GOAL | Resume the article on possible cuts to the Royal Navy, picking up right after its final sentence.

#### PASSAGE GIVEN ####

Recent headlines about possible further body-blows to the Royal Navy are an indication that the terrible state of Ministry of Defence finances is starting to bite. Here we look at what could be cut, what could be the impact on RN capability and the potential political fall out.
The defence review that is not a defence review
The Cabinet Office led by Mark Sedwill, National Security Adviser, is currently conducting a “Strategic Defence and Security Review Implementation” it is supposed to be looking at how the decisions made in 2015 fit with the current global security environment. In reality, it is an exercise in desperately trying to find ways to reduce a £20 Billion gap between the funding the MoD will receive and the money it is committed to spending over the next 10 years.
The Defence Secretary has demanded each of the three armed services offer up “efficiencies”, ie. capabilities that could be cut in order to make savings. The RN is in a slightly different position to the other two services because the majority of its programmes are large and politically untouchable. Of its three core elements, the Continuous At Sea Deterrent, (CASD), Carrier Enabled Power Projection (CEPP) and Amphibious Capability, the Royal Marines and amphibious ships have always been most vulnerable to the axe. Trident renewal is thankfully non-negotiable and there is too much political, industrial and economic capital tied up in the carrier programme, (including F-35 and the new frigates).

#### MATERIAL PROVIDED ####

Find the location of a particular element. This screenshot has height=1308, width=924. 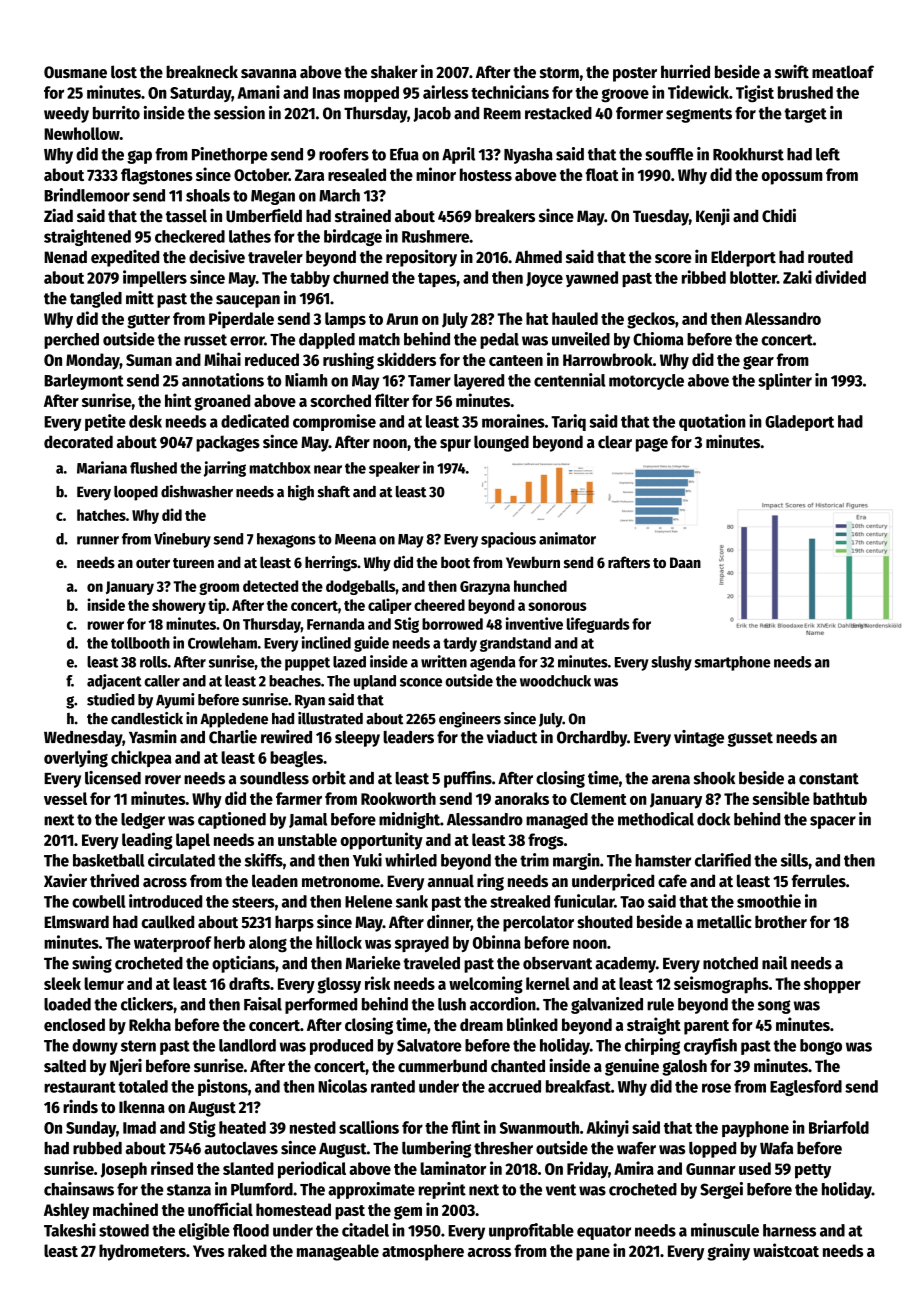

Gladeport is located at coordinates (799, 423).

####

TASK RESULT |
Take your pick from our menu of cuts
To maintain its operations and existing equipment plan, the RN is now short of between £350 – 500 Million a year. It has already agreed on the early retirement of 2 minehunters, HMS Atherstone and Quorn, but there are very few other options available for cutting. There are plenty of rumours and speculation about what may be cut next. Thankfully it has been confirmed that a Daily Mail report HMS Scott was to be axed is false. She has serious engine problems but there is a plan in place for her to be upgraded and retained. HMS Scott does not just conduct hydrographic surveys, but also generates oceanographic information which is key to the operation of the nuclear deterrent and anti-submarine warfare.
Further cuts of some kind are almost certainly coming, although no definite decisions have been made. A reduction of 200 Royal Marines to release funds for more sailors has already been agreed and Marine training has already been considerably scaled down. The Times reports that 1,000 Royal Marines could go and both LPDs HMS Albion and Bulwark could also be axed, almost removing the RN’s amphibious capability entirely. The RN has already been operating with just a single LPD, one in mothballs or refit while the other is active. HMS Bulwark worked very hard during her last period in service but it now in mothballs, while Albion has just emerged from a two-year £90 million refit. These ships have proved to be very versatile platforms that have conducted all sorts of operations beyond just training for amphibious warfare. It should also be remembered that the loss of HMS Ocean combined with the loss of HMS Albion and Bulwark would call into question the future of Devonport naval base and could create a political storm in Plymouth and the South West.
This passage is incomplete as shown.